**THINGS TO DO:**
1. Please reproduce the passage of the Volcano Arenal travel diary between "We arrived at" and "the cloud forest!", inclusive, word for word.
2. Keep writing the Volcano Arenal travel diary, starting right after its final sentence.

**PAGE EXCERPT:**
7/22 – Long drive from San Jose to Volcano Arenal (kind of NW from San Jose). We were booked at the Lake Coter Eco Lodge, which meant driving around the volcano (VERY cool!) and Lake Arenal. The volcano looked basically like a mountain, but all grey and barren since it’s an active volcano and we were driving around the solidified lava flow. No red or orange, just grey igneous rock.
We arrived at the Eco Lodge, and settled into our room – the upper level of a little cabin, with a picture window facing the lake and volcano. But clouds blew in, covering everything by sunset – we were truly in the cloud forest!
7/23 – Our hotel includes breakfast – tropical fruit, eggs, beans and rice, toast. Coffee. The dining room had a bird viewing platform right outside the picture windows, with bananas to attract the birds – we saw blue grey tanagers, red rumped tanagers (really their name!), flycatchers (yellow bellies, black/white striped heads), hummingbirds, bananaquits, red-legged honeycreepers (bright blue), golden hooded tanagers, some bright green birds, maybe emerald tanagers? And a small black bird with a bright yellow chest and a yellow halo on the front of his head.
Richard and I hiked around the property – saw black hawks, turkey vultures, swallow-tailed kites, maybe a harpy eagle (very creepy). And a chameleon!!! Also lots of orchids.
We later went to the town of Arenal (where we found an Israeli who owns a restaurant where we had coffee and dessert, a fabulous chocolate thing), and tried to stay warm and dry during a very cold and rainy afternoon.
By the time we returned to the Eco Lodge, the clouds had lifted and we had a perfect view of Volcano Arenal huffing and puffing and shooting out puffs of steam and ash!!!!! How exciting! We sat on our balcony and watched until it was too dark to see the mountain anymore. We tried and tried to see the lava flow, but I think we were just in the wrong direction.

**SUPPLIED MATERIAL:**

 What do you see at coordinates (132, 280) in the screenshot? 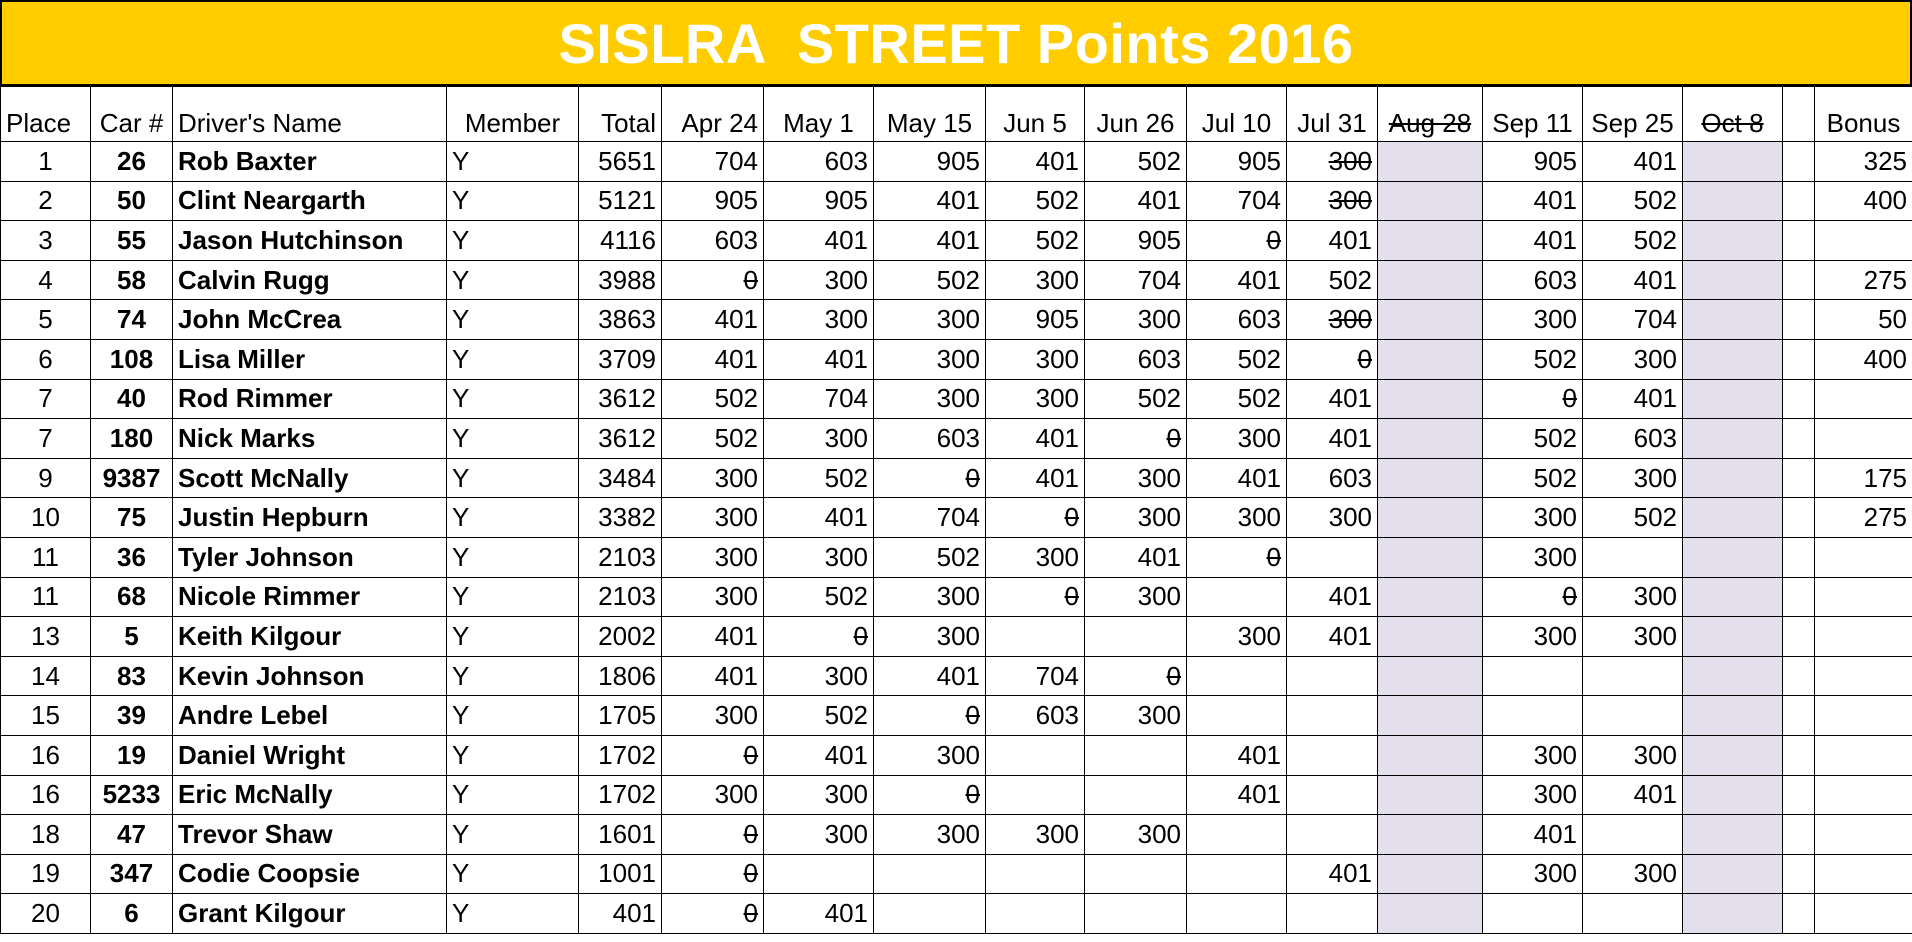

**ANSWERS TO THE PROBLEMS:**
1.
We arrived at the Eco Lodge, and settled into our room – the upper level of a little cabin, with a picture window facing the lake and volcano. But clouds blew in, covering everything by sunset – we were truly in the cloud forest!

2.
7/24 – We bounced our way on dirt and gravel roads to Monteverde, which is in the middle of the cloud forest. Settled into the Montaña Monteverde Hotel (very nice!) and then hiked in the forest preserve next door – saw an agouti, which looks like a big rabbit with round ears – kind of like a giant guinea pig. Cute and funny at the same time. We kept looking for ocelots or monkeys, didn’t see any. I saw a flash of blue which was probably a blue morpho butterfly, but it was quickly gone. It was a wild and windy night, cold and rainy, and we made tour arrangements for tomorrow.
7/25 – Today was the celebration for the annexation of the region of Guanecaste (it used to be part of Nicaragua) – the school children were in traditional clothes and dancing in the school yard, with little boys sporting fake moustaches – I shot several very colorful and very cute photos as we walked around town in early morning.
I spent 3 hours on the suspension bridges in the cloud forest – Richard didn’t want to do the canopy tour. There were nine bridges of steel cable and heavy mesh, wide enough for two people to squeak by each other; the longest/highest was 500 feet long and 300 feet above ground in the center – and yes, I froze in the middle and nearly turned around except turning around was worse than continuing on. Scary and challenging and totally worth it! Half the time was hiking, the other half on the bridges up in the tree canopy. It poured rain the entire time, so I never saw any animals, but I’m sure there were plenty of monkeys and sloths watching me and wondering why I was out in that weather. The cloud forest was green and grey and dripping, with trees and vines and moss, dense and spooky and still. Very cool!
After lunch with Richard, I went to a butterfly farm where I got to release a newly hatched butterfly – my butterfly was a blue morpho, I reached my hand into the container and my butterfly climbed onto my pinkie and clung as our group walked through the garden. People took photos of the morpho on my finger, I talked to it, showed it around the garden – it would turn around and look at me, just holding onto my finger, as we walked around. This beautiful and amazing butterfly stayed with me for 10 or 15 mintues!!!! We totally bonded! Finally, at the end of the garden, I tried to place the butterfly on a branch, but at that point it was ready to fly away.
I walked back to our hotel, got there in time for our “appointment” at the private hot tub and sauna. We had a lovely and lazy time watching the sunset as we soaked in the hot water and steamed in the sauna. And a fabulous Italian dinner at a nearby restaurant (run by Italians, so the food was authentic, not American Italian).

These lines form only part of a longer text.